Sachsenhausen Concentration Camp Tour from Berlin
Address
Berlin
GPS
52.5170365, 13.3888599
Discover the dark history of Nazi concentration camps on a Sachsenhausen Concentration Camp tour from Berlin. The best day trips from Berlin.
Highlights
- Guided tour of Sachsenhausen Concentration Camp Memorial
- See the Jewish barracks
- The ignominious Station Z
- Learn about tragic history of Nazi concentration camps
Sachsenhausen Concentration Camp Tour from Berlin
Berlin – Sachsenhausen – Berlin
The day begins in central Berlin. We’ll take the train 25 minutes north of Berlin to the town of Oranienburg, where we will walk to the memorial site. When we arrive your licensed guide will explain how the Nazis began using concentration camps in 1933, opening Sachsenhausen in 1936.
You will then be led through the site, as your guide explains to you how various victim groups were persecuted: Jehova’s Witnesses, the Jewish, political prisoners, and Soviet soldiers among others. Between 1936 and 1945 around 200,000 people were imprisoned at Sachsenhausen.
You will learn the history of the site as your expert guide takes you to the Jewish barracks, the shoe-testing track, the camp prison, and the execution center Station Z. Your guide will also tell you how the camp was liberated by Soviet soldiers in 1945, only to be turned into a Soviet internment camp that secretly remained in use up to 1950.
Begin your tour at the Zoologischer Garten or Hackescher Markt train stations with a guide meet and greet. In Oranienburg, visit the Sachsenhausen Memorial and Museum.
Between 1936 and 1945, over 200,000 people were detained in Sachsenhausen. Initially, the detainees were mainly Nazi regime political rivals. People who were deemed racially or biologically inferior by the National Socialists were later included.

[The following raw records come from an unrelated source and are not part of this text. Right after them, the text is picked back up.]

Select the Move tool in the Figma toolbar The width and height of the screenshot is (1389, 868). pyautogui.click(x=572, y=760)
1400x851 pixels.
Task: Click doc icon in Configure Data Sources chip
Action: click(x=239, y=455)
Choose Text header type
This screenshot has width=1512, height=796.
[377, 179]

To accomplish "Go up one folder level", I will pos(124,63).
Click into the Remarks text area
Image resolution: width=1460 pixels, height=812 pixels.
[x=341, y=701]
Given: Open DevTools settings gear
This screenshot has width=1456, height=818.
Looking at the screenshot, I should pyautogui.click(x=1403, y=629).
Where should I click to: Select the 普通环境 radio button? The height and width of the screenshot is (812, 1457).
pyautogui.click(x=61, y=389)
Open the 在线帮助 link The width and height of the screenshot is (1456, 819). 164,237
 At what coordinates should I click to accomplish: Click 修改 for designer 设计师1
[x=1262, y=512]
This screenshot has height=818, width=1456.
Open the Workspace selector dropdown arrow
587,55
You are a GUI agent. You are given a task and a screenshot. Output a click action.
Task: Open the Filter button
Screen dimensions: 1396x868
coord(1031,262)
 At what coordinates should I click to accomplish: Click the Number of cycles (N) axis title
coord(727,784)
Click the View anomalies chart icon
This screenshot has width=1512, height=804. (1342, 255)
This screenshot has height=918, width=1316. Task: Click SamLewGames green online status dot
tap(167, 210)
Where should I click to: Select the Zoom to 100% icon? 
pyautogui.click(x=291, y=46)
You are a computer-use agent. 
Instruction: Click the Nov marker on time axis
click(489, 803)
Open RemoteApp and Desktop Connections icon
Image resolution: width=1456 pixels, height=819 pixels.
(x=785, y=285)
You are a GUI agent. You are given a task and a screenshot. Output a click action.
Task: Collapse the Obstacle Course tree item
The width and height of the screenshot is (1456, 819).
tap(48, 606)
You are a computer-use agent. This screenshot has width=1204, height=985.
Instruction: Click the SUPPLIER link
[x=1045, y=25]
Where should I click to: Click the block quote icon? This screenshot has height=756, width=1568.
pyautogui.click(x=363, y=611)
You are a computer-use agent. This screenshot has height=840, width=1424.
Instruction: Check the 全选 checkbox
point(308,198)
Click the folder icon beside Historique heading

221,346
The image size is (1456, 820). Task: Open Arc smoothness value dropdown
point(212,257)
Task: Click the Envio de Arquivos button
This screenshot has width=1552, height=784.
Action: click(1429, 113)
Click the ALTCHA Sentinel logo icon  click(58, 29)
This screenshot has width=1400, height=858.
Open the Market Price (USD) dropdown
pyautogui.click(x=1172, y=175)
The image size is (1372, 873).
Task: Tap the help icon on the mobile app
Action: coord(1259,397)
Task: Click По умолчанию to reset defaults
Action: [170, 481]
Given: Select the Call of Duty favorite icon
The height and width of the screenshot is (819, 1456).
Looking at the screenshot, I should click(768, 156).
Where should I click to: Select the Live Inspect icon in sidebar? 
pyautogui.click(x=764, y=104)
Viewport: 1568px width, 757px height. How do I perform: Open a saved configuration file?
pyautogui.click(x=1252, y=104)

By 1939, a significant number of people from conquered European countries had been incarcerated here. Hundreds of thousands of citizens perished as a result of malnutrition, illness, forced labor, and mistreatment, or as a result of the Schutzstaffel’s systematic extermination.
Thousands of other inmates died as a result of the “death marches” that accompanied the camp’s evacuation in April 1945. Around 3,000 sick inmates, as well as the doctors and nurses who had remained in the camp, were liberated by Soviet and Polish soldiers at the time.
This tour includes visits to the prison’s execution cells, gallows, gas chambers, and burial pits. Hear tales of prisoner courage as well as chilling crimes committed at the camp, which now serves as a national monument to the prisoners who lived and died there. Your tour concludes with a train ride back to Berlin.